A man who was shaking his hips and dancing on these stilts
He looked back at us, I waved apologetically and called out "Lo siento!" and he, noticing we were foreigners, came up and sat down beside us.  He asked us if this was our first time at the parade and what we'd thought of it, and when we told him we loved it, he started telling us all about the history of Carnaval, which traditions they've stopped doing and which are still going strong, the names of the different characters who walked past us, and the differences between Santiago's Carnaval and the one in La Vega.  He seemed to agree with most of the people here: While La Vega's Carnaval is more organized, has more money and energy put into it, and is objectively better, Santiago's is more creative, accessible, and spontaneous.  At some point, he mentioned that he was a visual artist who came to Carnaval every year to take pictures to base paintings off of later, and he got out his Blackberry to show us some photos of his finished paintings.

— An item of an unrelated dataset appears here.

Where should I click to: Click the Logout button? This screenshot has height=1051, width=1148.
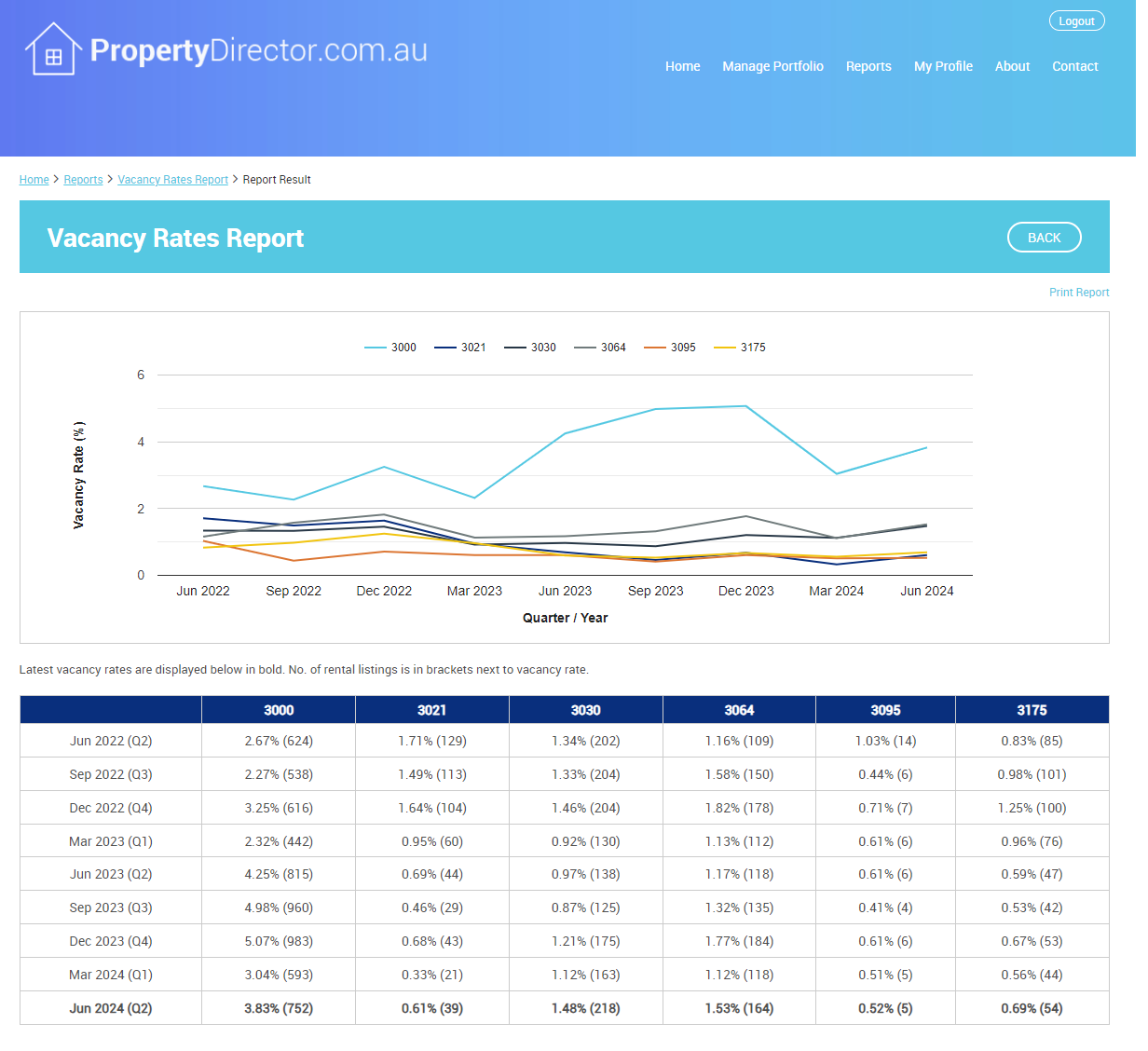(x=1076, y=20)
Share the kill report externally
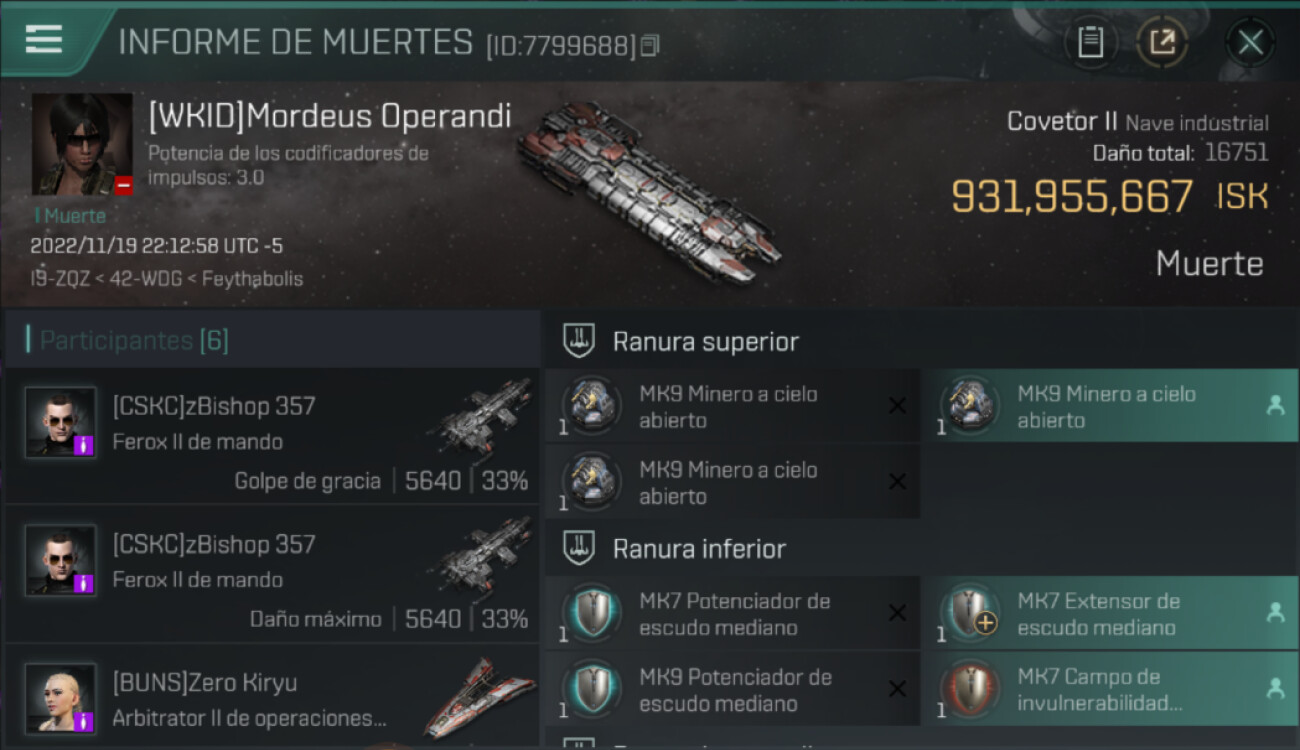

They were incredible.  He had a huge range of subjects and styles - realistic outlines of the Dominican countryside, surrealistic people, trees, and buildings melting into weird and interesting shapes, and a few abstract pieces with really beautiful color combinations.  When he'd shown us most of his gallery on his phone (and an adorable picture of his baby nephew), he reached into his messenger bag and pulled out a stuffed file folder, explaining that he also taught art classes and had some of the sketches he'd been doing there as examples inside.  He flipped through them and we oohed and ahhed - even though they were rough sketches, they looked just like the parts of the country that we've been to.  Kelsey told him that she's in an art class now and hopes that, by the end of the semester, she'll be able to sketches even half that well, and he smiled and said it wasn't that hard.  He found a couple of blank pieces of paper among his pictures and rested them on top of his file folder.  Then he rummaged around in his bag, found a charcoal pencil, and used a pocket knife to sharpen it. 

I love love love this picture!
"Okay," he said, "what do you want to see?"  We started listing our favorite parts of the countryside - the huge palm trees, the rivers, the little houses - and he sketched them all out, explaining as he went: "Here's lines for perspective, so this house is the right amount smaller than this one...I'm shading this side because the sun's coming from over there...You've seen people riding on burros, right?  I'm adding one here..."  And, in a few short minutes, there was a sketch that somehow managed to look just like the tiny towns surrounded by huge fields that we've driven through every time we've left Santiago.  When he was done, he flipped it over and scribbled "Dedicado a Anna de el artista Ofemil - muchas bendiciones" (dedicated to Anna by the artist Ofemil - many blessings), then added his email address and full name so we could find him and his gallery on facebook.  He then turned to Kelsey, asked what else he should draw, and drew another scene of a small town by the mountains, this time featuring a woman balancing a fruit basket on her head walking home from the river.  He signed it to her on the back, smiled, and told us we should hold on to them for when he's famous someday.  We thanked him profusely and told him we certainly would, and that we'll make sure to stop by the booth/cell that he has in the colonial-jail-turned-art-gallery that we're going to visit on a field trip for one of our classes. 

Then, it was time to head home, so we thanked him again, carefully rolled up our sketches, and headed off to find a taxi, gushing about how much we loved Carnaval.


Fun fact: At home, I discovered my sketch looks eerily like a painting on my host family's wall.